Un film à voir cette semaine : Leviathan, de Lucien Castaing-Taylor et Véréna Paravel. Une sorte de documentaire expérimental nous embarquant en haute mer sur un chalutier. A l’aide de plusieurs caméras arrimées au bateau, accompagnant les pêcheurs ou accueillant les innombrables poissons remontés par les filets de pêche, ce film radical donne à voir de tout près ce que contient et environne l’imposant navire.

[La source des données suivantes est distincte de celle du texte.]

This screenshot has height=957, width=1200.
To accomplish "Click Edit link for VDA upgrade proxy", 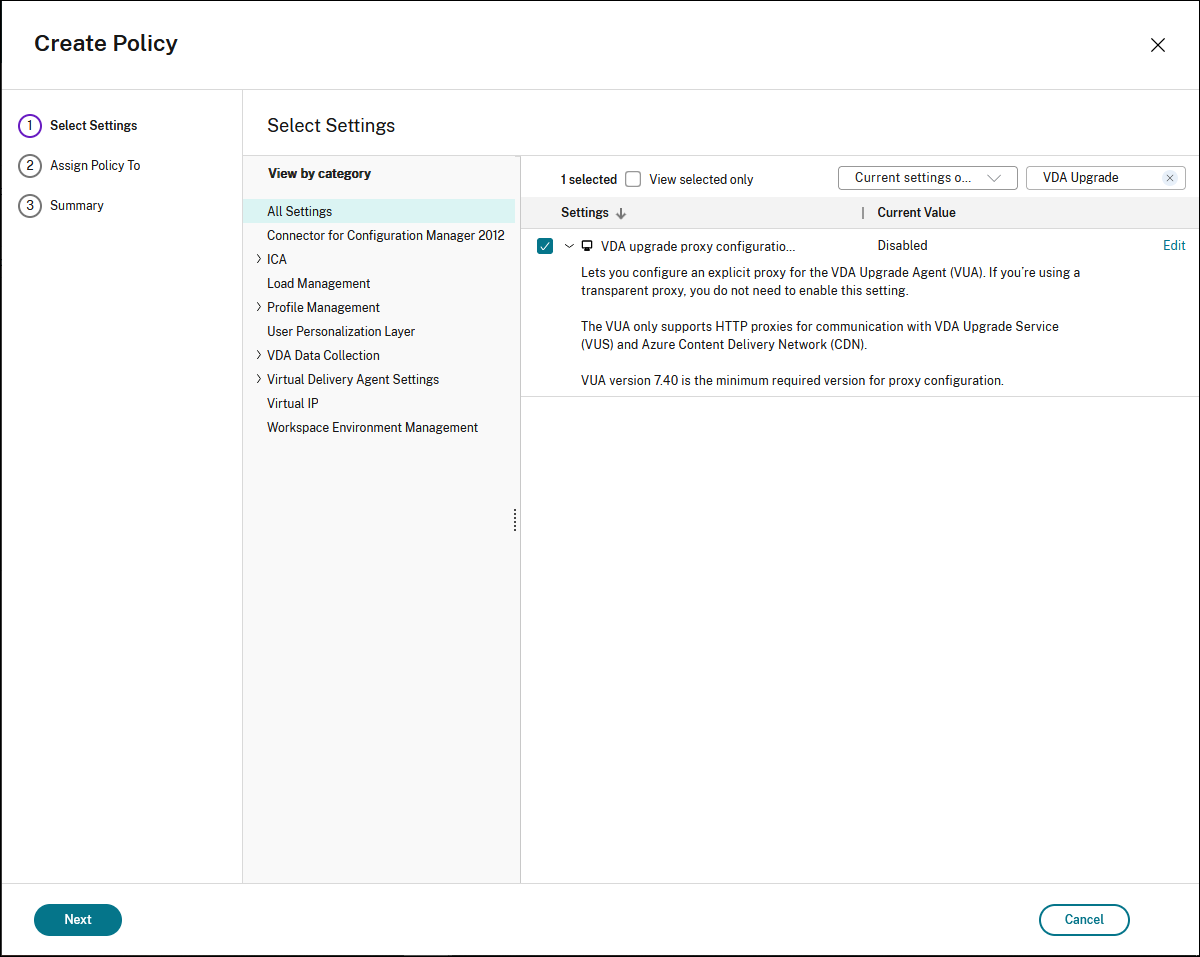I will point(1174,246).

Le Léviathan du titre, c’est le bateau lui-même, filmé comme un monstre avec sa grande machinerie et sa manière imperturbable de fendre la mer. À mi-chemin entre le Sang des bêtes de Georges Franju et The Thing de John Carpenter, la monstruosité de Leviathan tient à son expression protéiforme.
La première ambivalence concerne le point de vue du film : la multiplicité des caméras, fixées tantôt sur des machines et tantôt sur des êtres humains, créé un regard à la fois actif et passif, intentionnel et neutre. Le point de vue pragmatique des pêcheurs au travail est entrecoupé par de longs plans enregistrant simplement la vie sur et sous la surface d’une mer torturée. La seconde ambivalence est celle de la tonalité du film, voire de son insaisissable propos. Successivement, nous recevons l’œil globuleux du poisson mort et le rire goguenard du pêcheur en train d’éventrer méthodiquement la faune marine. Une caméra nous donne à voir le bac où les poissons sont vidés : le plan sur la paroi sanguinolente de cet autel profane a quelque chose d’un rictus diabolique.
Mais avant tout cela, avant d’interpréter, il faut saluer la fulgurante beauté des séquences obtenues et la sensation d’immersion procurée par une excellente prise de son. Des mouettes vues de l’eau, des étoiles de mer charriées par un mouvement impitoyable, les visions que nous donne Leviathan sont saisissantes. C’est en quelque sorte la part lumineuse de cette cérémonie industrielle à laquelle Lucien Castaing-Taylor et Véréna Paravel ont réussi à donner une dimension mythique, au bord du religieux.